| What to work on |
1/ Please copy the passage of the lumbar fusion abstract starting with "A single tertiary" and going on through "of the ODI.".
2/ Write the next part of the lumbar fusion abstract, picking up after its final sentence.

| Text for analysis |
[Start of Attachment]

Clinical studies use both disease-specific and generic health outcomes measures. Disease-specific measures focus on health domains most relevant to the clinical population, while generic measures assess overall health-related quality of life. There is little information about which domains of the Oswestry Disability Index (ODI) are most important in determining improvement in overall health-related quality of life, as measured by the 36-Item Short Form Health Survey (SF-36), after lumbar spinal fusion. The objective of the study is to determine which clinical elements assessed by the ODI most influence improvement of overall health-related quality of life.

Methods

A single tertiary spine center database was used to identify patients undergoing lumbar fusion for standard degenerative indications. Patients with complete preoperative and 2-year outcomes measures were included. Pearson correlation was used to assess the relationship between improvement in each item of the ODI with improvement in the SF-36 physical component summary (PCS) score, as well as achievement of the SF-36 PCS minimum clinically important difference (MCID). Multivariate regression modeling was used to examine which items of the ODI best predicted achievement for the SF-36 PCS MCID. The effect size and standardized response mean were calculated for each of the items of the ODI.

[End of Attachment]

| Information provided |

[Start of Attachment]

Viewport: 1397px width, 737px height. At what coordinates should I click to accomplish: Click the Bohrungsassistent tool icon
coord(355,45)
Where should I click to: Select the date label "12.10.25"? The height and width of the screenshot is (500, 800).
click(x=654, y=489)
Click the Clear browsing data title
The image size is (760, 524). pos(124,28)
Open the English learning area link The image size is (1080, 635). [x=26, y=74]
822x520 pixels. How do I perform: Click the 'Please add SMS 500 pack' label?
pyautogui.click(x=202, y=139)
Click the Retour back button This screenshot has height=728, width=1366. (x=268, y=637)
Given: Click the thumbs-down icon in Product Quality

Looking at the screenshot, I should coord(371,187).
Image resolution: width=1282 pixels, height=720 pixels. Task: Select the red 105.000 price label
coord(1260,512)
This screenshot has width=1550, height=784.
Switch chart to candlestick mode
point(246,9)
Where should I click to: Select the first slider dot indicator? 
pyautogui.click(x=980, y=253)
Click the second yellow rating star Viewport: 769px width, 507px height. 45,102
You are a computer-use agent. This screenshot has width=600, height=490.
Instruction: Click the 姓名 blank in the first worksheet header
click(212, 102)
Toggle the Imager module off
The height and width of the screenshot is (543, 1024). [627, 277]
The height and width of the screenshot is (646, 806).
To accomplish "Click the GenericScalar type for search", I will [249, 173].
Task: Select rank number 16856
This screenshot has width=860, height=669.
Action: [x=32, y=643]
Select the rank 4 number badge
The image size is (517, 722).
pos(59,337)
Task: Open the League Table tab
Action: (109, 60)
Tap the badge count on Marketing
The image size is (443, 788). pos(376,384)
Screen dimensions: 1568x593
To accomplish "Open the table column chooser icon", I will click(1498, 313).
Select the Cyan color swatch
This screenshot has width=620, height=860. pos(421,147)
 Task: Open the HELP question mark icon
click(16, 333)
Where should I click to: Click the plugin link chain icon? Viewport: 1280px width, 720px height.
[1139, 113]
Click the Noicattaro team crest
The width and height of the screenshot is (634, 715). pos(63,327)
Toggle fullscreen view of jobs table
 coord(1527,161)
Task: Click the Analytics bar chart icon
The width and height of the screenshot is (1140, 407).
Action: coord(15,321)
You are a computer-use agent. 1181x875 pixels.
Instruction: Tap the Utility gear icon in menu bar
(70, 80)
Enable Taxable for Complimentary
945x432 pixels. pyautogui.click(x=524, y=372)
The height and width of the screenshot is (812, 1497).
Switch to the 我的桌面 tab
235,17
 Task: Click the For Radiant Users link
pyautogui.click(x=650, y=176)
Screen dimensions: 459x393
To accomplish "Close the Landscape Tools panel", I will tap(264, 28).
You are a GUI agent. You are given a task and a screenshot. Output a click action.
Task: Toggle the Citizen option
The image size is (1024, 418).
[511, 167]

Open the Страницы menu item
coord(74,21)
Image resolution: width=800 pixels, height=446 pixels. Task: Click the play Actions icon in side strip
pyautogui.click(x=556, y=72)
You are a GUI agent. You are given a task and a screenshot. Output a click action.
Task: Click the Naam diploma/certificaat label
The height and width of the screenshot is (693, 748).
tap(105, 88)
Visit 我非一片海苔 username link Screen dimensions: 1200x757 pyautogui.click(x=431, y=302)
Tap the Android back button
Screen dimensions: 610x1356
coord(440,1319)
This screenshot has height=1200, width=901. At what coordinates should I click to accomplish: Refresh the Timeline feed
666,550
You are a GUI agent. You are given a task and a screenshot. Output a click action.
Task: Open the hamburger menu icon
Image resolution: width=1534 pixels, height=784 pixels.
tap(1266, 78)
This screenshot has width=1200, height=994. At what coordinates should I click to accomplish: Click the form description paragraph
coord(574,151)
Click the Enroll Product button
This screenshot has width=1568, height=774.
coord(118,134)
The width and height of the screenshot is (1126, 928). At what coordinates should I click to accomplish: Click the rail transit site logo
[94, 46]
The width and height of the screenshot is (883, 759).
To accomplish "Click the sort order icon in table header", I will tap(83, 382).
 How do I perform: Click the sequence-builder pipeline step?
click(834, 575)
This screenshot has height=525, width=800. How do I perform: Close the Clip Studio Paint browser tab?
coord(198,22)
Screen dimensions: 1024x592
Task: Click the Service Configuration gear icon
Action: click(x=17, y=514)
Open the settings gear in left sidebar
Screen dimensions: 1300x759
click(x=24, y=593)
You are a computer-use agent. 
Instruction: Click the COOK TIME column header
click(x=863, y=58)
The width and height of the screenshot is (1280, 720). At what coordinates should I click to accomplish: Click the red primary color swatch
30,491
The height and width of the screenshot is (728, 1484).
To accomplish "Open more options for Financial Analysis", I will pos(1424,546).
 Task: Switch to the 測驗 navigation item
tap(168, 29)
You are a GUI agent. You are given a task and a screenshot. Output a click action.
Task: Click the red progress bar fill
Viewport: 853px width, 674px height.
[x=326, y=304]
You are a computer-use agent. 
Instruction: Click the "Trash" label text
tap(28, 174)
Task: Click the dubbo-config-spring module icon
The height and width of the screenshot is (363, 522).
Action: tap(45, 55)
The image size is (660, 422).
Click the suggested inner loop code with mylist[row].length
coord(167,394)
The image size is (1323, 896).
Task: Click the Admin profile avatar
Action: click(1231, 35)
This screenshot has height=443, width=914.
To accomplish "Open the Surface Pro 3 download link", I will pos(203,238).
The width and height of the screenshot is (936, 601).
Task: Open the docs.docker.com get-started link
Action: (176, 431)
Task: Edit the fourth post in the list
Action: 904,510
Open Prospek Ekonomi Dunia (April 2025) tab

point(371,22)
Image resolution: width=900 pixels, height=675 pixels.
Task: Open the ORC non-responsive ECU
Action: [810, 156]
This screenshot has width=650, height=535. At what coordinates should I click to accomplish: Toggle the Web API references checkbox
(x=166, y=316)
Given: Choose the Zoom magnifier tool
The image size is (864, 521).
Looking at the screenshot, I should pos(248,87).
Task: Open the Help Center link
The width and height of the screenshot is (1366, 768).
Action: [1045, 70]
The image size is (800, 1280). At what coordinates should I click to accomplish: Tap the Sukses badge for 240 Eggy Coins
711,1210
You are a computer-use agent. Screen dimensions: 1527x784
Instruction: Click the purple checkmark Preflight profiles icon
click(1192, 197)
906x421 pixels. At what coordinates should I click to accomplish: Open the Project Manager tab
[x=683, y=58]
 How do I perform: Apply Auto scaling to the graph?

[End of Attachment]

| Answers provided |
1/
A single tertiary spine center database was used to identify patients undergoing lumbar fusion for standard degenerative indications. Patients with complete preoperative and 2-year outcomes measures were included. Pearson correlation was used to assess the relationship between improvement in each item of the ODI with improvement in the SF-36 physical component summary (PCS) score, as well as achievement of the SF-36 PCS minimum clinically important difference (MCID). Multivariate regression modeling was used to examine which items of the ODI best predicted achievement for the SF-36 PCS MCID. The effect size and standardized response mean were calculated for each of the items of the ODI.

2/
Results

A total of 1104 patients met inclusion criteria (674 female and 430 male patients). The mean age at surgery was 57 years. All items of the ODI showed significant correlations with the change in SF-36 PCS score and achievement of MCID for the SF-36 PCS, but only pain intensity, walking, and social life had r values > 0.4 reflecting moderate correlation. These 3 variables were also the dimensions that were independent predictors of the SF-36 PCS, and they were the only dimensions that had effect sizes and standardized response means that were moderate to large.

Conclusions

Of the health dimensions measured by the ODI, pain intensity, walking, and social life best predicted improvement in overall health-related quality of life, as measured using the SF-36 PCS.